◆ TASK DIRECTIONS: There is a line containing "Click the flow map zoom slider handle" in the entries below. Repeat that line and every line after it exactly, and nothing more.

Entries taken from a collection
• • •

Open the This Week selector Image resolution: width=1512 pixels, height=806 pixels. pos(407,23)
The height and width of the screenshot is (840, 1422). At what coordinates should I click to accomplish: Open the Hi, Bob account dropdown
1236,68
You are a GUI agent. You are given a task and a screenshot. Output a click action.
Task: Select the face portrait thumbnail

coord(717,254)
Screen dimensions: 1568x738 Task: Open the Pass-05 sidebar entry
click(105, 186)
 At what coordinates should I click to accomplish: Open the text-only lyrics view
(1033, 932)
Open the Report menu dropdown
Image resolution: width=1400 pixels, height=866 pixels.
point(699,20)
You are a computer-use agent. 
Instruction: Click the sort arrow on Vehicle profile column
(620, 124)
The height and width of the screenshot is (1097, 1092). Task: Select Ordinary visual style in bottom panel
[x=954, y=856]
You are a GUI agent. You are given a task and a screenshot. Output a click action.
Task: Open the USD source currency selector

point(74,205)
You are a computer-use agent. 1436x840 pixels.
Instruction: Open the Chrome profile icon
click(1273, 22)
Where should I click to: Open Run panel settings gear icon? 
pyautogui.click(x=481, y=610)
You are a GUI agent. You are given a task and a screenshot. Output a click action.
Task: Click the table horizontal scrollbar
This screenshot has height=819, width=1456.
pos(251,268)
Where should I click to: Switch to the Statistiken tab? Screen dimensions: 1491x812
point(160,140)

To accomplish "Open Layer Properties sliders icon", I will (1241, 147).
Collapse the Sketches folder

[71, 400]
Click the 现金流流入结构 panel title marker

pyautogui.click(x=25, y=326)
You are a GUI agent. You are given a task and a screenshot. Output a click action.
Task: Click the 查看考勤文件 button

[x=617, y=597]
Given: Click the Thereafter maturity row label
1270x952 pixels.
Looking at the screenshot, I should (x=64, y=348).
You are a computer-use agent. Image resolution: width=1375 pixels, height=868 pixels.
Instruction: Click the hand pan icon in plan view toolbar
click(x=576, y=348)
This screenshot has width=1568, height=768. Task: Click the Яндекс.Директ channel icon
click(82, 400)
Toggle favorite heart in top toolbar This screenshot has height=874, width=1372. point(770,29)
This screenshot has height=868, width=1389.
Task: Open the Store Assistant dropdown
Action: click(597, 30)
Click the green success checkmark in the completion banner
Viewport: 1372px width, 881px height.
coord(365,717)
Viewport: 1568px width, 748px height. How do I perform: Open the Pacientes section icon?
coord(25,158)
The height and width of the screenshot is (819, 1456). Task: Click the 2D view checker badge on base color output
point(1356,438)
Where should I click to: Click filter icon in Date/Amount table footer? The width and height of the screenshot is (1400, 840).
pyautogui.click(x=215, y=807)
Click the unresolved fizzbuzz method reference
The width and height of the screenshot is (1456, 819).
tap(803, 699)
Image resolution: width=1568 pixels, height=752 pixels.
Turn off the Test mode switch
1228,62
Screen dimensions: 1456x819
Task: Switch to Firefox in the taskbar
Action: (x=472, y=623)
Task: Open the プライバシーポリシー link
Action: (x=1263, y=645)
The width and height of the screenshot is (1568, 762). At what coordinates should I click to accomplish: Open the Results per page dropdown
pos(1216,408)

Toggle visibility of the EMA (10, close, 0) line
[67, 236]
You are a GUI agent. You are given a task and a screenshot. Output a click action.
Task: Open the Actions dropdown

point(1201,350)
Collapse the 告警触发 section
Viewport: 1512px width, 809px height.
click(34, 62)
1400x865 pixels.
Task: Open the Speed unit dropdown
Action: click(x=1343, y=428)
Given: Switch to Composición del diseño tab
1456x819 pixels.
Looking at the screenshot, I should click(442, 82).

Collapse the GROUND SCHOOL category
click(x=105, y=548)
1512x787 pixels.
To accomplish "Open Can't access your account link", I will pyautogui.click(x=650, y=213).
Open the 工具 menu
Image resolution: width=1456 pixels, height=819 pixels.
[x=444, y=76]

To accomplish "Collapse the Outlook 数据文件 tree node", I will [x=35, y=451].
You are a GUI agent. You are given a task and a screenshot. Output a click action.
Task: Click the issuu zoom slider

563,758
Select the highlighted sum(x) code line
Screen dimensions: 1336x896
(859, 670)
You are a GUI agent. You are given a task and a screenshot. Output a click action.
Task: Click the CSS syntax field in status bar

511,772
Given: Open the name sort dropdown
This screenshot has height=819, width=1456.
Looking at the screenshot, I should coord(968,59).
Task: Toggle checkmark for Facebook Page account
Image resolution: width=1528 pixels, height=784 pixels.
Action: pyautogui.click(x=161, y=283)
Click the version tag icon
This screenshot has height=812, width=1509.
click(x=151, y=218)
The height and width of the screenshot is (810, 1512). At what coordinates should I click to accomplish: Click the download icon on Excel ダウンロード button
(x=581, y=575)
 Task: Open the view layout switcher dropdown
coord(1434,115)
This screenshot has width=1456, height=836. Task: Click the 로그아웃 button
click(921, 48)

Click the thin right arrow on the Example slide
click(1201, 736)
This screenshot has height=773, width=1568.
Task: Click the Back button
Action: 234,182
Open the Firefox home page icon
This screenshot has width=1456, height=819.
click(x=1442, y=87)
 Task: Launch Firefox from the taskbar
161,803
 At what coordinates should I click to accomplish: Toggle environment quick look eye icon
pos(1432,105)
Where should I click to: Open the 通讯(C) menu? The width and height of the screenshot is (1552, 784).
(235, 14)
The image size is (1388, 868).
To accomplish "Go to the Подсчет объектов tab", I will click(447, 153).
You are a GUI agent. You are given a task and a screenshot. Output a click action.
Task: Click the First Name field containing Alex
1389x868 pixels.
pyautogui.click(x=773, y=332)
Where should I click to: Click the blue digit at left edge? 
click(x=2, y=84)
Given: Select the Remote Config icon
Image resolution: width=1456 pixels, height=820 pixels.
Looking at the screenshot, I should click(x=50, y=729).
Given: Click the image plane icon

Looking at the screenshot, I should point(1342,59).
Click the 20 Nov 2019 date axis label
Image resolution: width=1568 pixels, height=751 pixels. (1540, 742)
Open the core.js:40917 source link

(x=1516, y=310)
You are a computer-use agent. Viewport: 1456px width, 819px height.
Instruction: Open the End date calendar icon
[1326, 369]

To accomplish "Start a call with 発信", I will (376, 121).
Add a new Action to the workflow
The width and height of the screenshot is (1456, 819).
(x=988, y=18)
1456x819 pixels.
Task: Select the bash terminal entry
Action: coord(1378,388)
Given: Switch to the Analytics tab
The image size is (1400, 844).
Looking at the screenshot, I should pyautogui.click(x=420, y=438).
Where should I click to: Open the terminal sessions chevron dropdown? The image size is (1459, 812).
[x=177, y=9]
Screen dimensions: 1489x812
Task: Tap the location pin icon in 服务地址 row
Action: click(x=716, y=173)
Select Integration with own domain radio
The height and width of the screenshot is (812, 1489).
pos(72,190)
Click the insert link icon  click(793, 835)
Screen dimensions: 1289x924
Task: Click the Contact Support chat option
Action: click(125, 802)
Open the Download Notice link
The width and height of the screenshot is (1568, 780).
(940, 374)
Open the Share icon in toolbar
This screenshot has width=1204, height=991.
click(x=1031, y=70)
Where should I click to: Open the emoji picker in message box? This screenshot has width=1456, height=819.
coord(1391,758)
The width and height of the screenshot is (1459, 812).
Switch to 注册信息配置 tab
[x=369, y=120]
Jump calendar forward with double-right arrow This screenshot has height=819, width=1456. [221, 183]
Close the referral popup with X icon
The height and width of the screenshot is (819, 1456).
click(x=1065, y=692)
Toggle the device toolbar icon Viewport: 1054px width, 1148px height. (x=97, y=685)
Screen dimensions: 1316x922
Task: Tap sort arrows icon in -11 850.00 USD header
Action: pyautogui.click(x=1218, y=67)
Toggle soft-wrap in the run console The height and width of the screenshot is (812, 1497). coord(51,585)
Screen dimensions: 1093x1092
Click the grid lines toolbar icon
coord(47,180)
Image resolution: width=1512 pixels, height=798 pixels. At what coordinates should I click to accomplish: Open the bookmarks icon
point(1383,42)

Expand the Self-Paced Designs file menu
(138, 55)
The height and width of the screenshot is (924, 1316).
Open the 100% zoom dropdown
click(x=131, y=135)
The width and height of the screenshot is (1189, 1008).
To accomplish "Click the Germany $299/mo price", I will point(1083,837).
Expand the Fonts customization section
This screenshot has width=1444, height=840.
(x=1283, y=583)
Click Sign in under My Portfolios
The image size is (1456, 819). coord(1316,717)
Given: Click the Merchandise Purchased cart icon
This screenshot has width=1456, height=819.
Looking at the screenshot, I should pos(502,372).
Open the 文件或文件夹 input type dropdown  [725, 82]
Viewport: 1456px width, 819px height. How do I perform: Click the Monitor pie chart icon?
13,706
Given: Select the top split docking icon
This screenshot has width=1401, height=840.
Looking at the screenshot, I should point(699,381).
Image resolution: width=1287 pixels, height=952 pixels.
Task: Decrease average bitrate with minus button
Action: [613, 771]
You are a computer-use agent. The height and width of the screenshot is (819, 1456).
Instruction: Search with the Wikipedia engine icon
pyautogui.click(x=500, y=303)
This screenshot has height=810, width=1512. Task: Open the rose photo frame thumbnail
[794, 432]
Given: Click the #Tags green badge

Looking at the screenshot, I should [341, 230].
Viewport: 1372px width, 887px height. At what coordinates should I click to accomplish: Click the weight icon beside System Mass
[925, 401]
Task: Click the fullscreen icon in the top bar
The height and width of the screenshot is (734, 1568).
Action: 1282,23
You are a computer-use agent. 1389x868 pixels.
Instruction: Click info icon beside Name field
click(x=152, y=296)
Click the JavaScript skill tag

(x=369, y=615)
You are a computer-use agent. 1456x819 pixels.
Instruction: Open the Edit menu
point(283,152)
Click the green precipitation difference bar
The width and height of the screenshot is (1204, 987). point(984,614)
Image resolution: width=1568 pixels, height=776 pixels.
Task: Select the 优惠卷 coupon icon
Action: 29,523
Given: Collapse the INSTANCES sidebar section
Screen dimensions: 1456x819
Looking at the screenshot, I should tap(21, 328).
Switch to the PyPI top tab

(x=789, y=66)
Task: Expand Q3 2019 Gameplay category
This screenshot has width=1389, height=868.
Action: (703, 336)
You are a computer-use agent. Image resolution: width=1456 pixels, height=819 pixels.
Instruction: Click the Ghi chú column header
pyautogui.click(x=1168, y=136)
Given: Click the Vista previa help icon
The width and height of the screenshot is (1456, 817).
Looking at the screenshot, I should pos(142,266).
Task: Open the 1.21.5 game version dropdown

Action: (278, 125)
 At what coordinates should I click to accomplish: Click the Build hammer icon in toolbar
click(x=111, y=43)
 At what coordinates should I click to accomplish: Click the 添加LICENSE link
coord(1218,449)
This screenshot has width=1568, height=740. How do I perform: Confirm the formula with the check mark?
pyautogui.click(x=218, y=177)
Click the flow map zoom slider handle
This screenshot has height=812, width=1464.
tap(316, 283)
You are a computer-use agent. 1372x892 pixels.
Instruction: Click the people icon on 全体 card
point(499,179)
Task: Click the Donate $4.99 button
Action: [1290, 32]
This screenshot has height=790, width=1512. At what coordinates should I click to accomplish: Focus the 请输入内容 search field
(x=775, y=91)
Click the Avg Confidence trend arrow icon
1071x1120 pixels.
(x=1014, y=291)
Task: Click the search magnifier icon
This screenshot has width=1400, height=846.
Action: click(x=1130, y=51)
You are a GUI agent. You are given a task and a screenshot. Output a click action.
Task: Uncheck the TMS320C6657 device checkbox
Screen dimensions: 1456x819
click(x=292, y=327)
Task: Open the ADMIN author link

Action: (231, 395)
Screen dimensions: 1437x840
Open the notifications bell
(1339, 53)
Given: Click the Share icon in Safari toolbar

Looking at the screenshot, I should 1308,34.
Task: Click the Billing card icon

• • •

◆ TASK OUTPUT:
Click the flow map zoom slider handle
This screenshot has height=812, width=1464.
tap(316, 283)
You are a computer-use agent. 1372x892 pixels.
Instruction: Click the people icon on 全体 card
point(499,179)
Task: Click the Donate $4.99 button
Action: [1290, 32]
This screenshot has height=790, width=1512. At what coordinates should I click to accomplish: Focus the 请输入内容 search field
(x=775, y=91)
Click the Avg Confidence trend arrow icon
1071x1120 pixels.
(x=1014, y=291)
Task: Click the search magnifier icon
This screenshot has width=1400, height=846.
Action: click(x=1130, y=51)
You are a GUI agent. You are given a task and a screenshot. Output a click action.
Task: Uncheck the TMS320C6657 device checkbox
Screen dimensions: 1456x819
click(x=292, y=327)
Task: Open the ADMIN author link

Action: (231, 395)
Screen dimensions: 1437x840
Open the notifications bell
(1339, 53)
Given: Click the Share icon in Safari toolbar

Looking at the screenshot, I should 1308,34.
Task: Click the Billing card icon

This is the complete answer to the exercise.